Enrollment in bronze plans, which currently have an average annual deductible of $7,500, doubled from 2018 to about 5.4 million last year. This year, that number will likely be higher. Some states’ enrollment data indicate a shift toward bronze as consumers ditched higher-premium “silver,” “gold” or “platinum” plans after the expiration of more generous subsidies at the end of last year.
The proposal would also allow insurers to offer bronze plans with cost-sharing rates that exceed what ACA law currently allows, but only if that insurer also sells other bronze plans with lower levels of cost-sharing.
In what it calls a “new” approach, the proposal allows insurers to offer multi-year catastrophic plans, in which people can stay enrolled for up to 10 years, and their out-of-pocket maximums vary during that time. Costs may be higher, for example, in the early years, then fall the longer the policy is in place. The proposal specifically asks for comments on how such a plan might be structured and what effect multiannual plans might have on the overall market.
“As we understand it so far, insurers can offer the policy for one year or for consecutive years, up to 10 years,” said Zach Sherman, managing director for coverage policy and program design at HMA, also known as Health Management Associates, a health policy consulting firm that works for states and insurance plans. “But the details of how that works, we’re still unpacking.”
Matthew Fiedler, a senior fellow with the Center on Health Policy at the Brookings Institution, said the proposed rule included many provisions that could “expose enrollees to much higher out-of-pocket costs.”
In addition to the planned changes to bronze and catastrophic plans, he points to another provision that would allow plans to be sold on the ACA exchange that do not have established networks of health care providers. In other words, the insurer has not contracted with specific doctors and hospitals to accept their coverage. Instead, such plans pay medical providers a set amount for medical services, possibly a flat fee or a percentage of what Medicare pays, for example. The rule says that insurers would need to ensure “access to a range of providers” willing to accept such amounts as full payment. Policyholders may be on the hook for unexpected costs, however, if a clinician or facility disagrees and charges the patient the difference.

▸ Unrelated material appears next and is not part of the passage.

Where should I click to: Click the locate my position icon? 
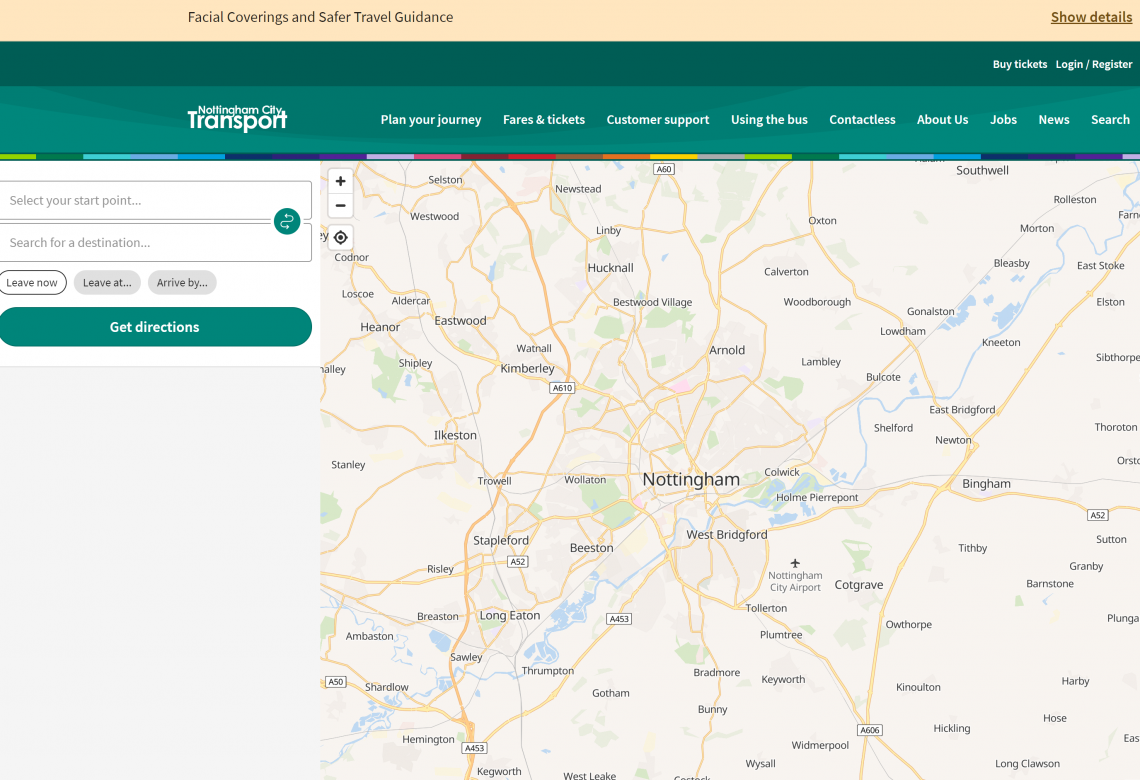click(x=340, y=237)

Because the rule is so big — with so many other parts — it’s expected to draw hundreds, if not thousands, of comments between now and early March.

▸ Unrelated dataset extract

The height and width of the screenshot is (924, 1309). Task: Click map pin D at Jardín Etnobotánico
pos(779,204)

Pennsylvania insurance broker Joshua Brooker said one change he would like to see is requiring insurers that sell high out-of-pocket catastrophic plans to offer other catastrophic plans with lower annual maximums.
In general, however, a wider range of options can appeal to people on both ends of the income scale, he said.
Some wealthier enrollees, especially those who no longer qualify for some ACA premium subsidies, prefer a lower premium like those expected in catastrophic plans, and may simply pay bills up to that maximum, he said.
“They’re more worried about the half-million dollar heart attack,” Brooker said. It’s harder for people below the poverty level, who don’t qualify for ACA subsidies and, in 10 states, often don’t qualify for Medicaid. So they are likely to go uninsured. At least a catastrophic plan, he said, could allow them to get some preventive care coverage and limit their exposure if they end up in a hospital. From there, they can qualify for charity hospital care to cover out-of-pocket costs.
In general, “putting more options on the market doesn’t hurt, as long as it’s properly disclosed and the consumer understands it,” he said.